System information
Describe the bug
I watch this paper https://arxiv.org/pdf/1803.06453.pdf and I want to implement it,and I use the tensorflow-addon, I follow the rule and test it on tutorial here https://github.com/tensorflow/addons/blob/master/docs/tutorials/optimizers_conditionalgradient.ipynb
which is a MINIST dataset, and the accuracy is perfect. However, I want to implement on CIFAR-10
,and I always get the bad loss(100-500) and bad accuracy(0.09-0.1) so i want to ask if I have done wrong?
Code to reproduce the issue
model = Sequential()
model.add(Conv2D(32, (3, 3), padding='same',
input_shape=X_train.shape[1:]))
model.add(Activation('relu'))
model.add(Conv2D(32, (3, 3)))
model.add(Activation('relu'))
model.add(MaxPooling2D(pool_size=(2, 2)))
model.add(Dropout(0.25))
model.add(Conv2D(64, (3, 3), padding='same'))

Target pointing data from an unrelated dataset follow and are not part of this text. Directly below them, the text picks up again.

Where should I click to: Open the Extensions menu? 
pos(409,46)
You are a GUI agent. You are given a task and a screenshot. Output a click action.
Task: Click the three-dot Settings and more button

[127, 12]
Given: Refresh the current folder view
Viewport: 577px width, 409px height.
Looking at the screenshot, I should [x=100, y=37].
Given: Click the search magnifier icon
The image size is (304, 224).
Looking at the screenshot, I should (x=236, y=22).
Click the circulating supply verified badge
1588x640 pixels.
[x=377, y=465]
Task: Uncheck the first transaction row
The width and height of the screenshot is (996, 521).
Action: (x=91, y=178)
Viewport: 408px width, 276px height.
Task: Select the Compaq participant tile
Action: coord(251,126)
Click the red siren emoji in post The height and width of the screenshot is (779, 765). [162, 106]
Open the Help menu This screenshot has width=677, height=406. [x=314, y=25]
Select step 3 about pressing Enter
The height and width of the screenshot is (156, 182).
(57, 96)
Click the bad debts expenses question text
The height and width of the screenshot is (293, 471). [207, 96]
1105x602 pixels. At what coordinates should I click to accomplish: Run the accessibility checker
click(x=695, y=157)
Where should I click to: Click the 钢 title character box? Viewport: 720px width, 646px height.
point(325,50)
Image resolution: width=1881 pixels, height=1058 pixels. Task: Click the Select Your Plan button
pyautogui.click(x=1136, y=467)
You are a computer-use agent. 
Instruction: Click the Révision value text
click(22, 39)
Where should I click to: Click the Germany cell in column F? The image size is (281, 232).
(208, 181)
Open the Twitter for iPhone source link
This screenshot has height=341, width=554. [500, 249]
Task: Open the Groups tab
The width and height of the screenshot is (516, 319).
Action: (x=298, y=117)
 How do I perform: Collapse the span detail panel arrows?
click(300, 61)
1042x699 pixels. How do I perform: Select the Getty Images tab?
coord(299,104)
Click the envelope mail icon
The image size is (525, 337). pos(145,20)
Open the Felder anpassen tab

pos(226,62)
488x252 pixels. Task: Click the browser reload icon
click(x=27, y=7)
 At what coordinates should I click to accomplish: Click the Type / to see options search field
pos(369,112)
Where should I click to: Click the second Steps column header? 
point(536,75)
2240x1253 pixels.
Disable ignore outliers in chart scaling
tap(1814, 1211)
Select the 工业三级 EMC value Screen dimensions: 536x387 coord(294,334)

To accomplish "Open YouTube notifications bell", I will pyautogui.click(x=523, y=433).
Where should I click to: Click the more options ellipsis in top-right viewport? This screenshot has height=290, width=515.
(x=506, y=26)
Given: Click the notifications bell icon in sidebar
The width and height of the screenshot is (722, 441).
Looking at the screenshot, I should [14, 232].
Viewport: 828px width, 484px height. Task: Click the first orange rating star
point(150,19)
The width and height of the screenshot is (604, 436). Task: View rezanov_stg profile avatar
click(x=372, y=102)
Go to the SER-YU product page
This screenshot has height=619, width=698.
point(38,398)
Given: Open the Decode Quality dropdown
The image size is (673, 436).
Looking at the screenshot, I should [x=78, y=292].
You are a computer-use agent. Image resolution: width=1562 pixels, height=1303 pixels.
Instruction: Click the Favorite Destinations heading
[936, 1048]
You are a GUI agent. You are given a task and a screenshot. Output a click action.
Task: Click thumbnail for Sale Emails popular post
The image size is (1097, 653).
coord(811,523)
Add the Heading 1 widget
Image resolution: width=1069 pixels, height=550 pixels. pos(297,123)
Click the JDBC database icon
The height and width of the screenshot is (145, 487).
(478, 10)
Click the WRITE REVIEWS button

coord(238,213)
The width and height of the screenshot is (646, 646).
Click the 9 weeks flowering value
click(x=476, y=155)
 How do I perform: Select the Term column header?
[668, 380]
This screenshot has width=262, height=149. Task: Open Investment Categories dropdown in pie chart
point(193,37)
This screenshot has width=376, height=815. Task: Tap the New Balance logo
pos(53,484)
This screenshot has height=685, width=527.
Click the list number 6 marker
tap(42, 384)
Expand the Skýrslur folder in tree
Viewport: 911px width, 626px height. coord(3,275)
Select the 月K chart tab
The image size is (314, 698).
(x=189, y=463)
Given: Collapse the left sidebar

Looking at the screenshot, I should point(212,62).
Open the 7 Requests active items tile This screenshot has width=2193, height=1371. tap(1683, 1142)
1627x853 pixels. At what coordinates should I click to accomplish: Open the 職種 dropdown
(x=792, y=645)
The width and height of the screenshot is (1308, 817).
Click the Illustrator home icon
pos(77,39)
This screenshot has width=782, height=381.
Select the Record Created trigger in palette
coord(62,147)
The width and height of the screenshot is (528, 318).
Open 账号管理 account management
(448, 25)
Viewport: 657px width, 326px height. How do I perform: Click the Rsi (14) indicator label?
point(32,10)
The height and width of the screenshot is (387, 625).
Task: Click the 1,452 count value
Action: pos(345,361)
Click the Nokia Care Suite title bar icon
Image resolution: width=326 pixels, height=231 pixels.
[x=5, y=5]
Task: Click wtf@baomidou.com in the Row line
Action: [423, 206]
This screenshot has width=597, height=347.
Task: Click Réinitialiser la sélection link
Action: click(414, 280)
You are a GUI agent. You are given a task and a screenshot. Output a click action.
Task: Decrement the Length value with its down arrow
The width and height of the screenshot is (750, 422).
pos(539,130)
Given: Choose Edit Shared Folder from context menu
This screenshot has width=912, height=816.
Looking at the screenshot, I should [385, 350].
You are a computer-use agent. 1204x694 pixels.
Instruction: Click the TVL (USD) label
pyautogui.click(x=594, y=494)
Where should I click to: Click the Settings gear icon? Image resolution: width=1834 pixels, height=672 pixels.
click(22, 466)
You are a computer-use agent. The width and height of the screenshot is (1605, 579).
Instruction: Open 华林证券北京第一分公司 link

model.add(Activation('relu'))
model.add(Conv2D(64, (3, 3)))
model.add(Activation('relu'))
model.add(MaxPooling2D(pool_size=(2, 2)))
model.add(Dropout(0.25))
model.add(Flatten())
model.add(Dense(512))
model.add(Activation('relu'))
model.add(Dropout(0.5))
model.add(Dense(10))
model.add(Activation('softmax'))
model.compile(optimizer=tfa.optimizers.ConditionalGradient(
learning_rate=0.1, lambda_=1000),
loss='categorical_crossentropy',
metrics=['accuracy'])
history_cg = model.fit(
X_train,
y_train,
batch_size=batch_size,
validation_data=(X_test, y_test),
epochs=epochs,)
here is my implement and model parameter and i want to know if there is anyone success run CIFAR-10 dataset with well accuracy? Thanks!
CC @pkan2
CC @pkan2
do you mean paste the code instead of picture? I replace it
I still can't train it
Hope there is a answer .Thanks
Sorry I just meant to add the codeowner to take a look. @pkan2 do these result look as expected?
@seanpmorgan @pkan2
Well, I found that when the learning rate set to 0.99999 can produce high accuracy.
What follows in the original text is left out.